---- Source material

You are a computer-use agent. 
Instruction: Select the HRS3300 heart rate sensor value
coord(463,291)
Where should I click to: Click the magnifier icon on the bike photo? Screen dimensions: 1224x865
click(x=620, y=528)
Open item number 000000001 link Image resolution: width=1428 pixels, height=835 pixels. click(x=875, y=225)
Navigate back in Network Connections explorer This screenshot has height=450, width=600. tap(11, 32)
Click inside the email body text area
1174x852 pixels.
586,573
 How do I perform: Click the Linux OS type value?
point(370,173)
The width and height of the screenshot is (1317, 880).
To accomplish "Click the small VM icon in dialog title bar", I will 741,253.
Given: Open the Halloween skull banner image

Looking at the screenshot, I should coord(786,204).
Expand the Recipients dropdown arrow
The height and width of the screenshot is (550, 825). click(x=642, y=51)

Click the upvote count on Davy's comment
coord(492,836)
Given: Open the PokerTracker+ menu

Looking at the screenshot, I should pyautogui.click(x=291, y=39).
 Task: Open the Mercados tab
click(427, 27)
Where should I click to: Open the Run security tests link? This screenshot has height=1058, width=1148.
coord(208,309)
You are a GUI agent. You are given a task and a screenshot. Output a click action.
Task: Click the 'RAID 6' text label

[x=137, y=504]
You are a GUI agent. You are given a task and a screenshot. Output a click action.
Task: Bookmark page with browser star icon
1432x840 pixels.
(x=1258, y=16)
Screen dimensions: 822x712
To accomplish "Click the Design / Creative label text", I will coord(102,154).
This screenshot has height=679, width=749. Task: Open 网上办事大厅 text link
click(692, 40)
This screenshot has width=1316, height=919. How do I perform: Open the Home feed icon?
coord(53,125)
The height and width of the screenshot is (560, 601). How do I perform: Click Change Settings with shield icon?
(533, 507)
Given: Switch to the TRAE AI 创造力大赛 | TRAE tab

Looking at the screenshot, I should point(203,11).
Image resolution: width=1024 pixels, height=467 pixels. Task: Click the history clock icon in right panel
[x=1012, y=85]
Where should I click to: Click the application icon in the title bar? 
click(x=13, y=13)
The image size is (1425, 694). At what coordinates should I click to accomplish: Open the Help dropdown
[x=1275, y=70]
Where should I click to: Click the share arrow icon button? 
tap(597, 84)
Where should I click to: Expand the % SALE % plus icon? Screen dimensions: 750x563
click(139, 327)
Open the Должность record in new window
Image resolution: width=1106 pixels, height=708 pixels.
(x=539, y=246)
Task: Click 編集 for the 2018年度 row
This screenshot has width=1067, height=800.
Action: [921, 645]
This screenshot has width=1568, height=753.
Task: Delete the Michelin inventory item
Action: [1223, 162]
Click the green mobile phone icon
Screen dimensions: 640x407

--------

Task to carry out »
Copy out exactly the lines from the one containing "Image resolution: width=1106" through the last line above, keeping both end lines.

Your response »
Image resolution: width=1106 pixels, height=708 pixels.
(x=539, y=246)
Task: Click 編集 for the 2018年度 row
This screenshot has width=1067, height=800.
Action: [921, 645]
This screenshot has width=1568, height=753.
Task: Delete the Michelin inventory item
Action: [1223, 162]
Click the green mobile phone icon
Screen dimensions: 640x407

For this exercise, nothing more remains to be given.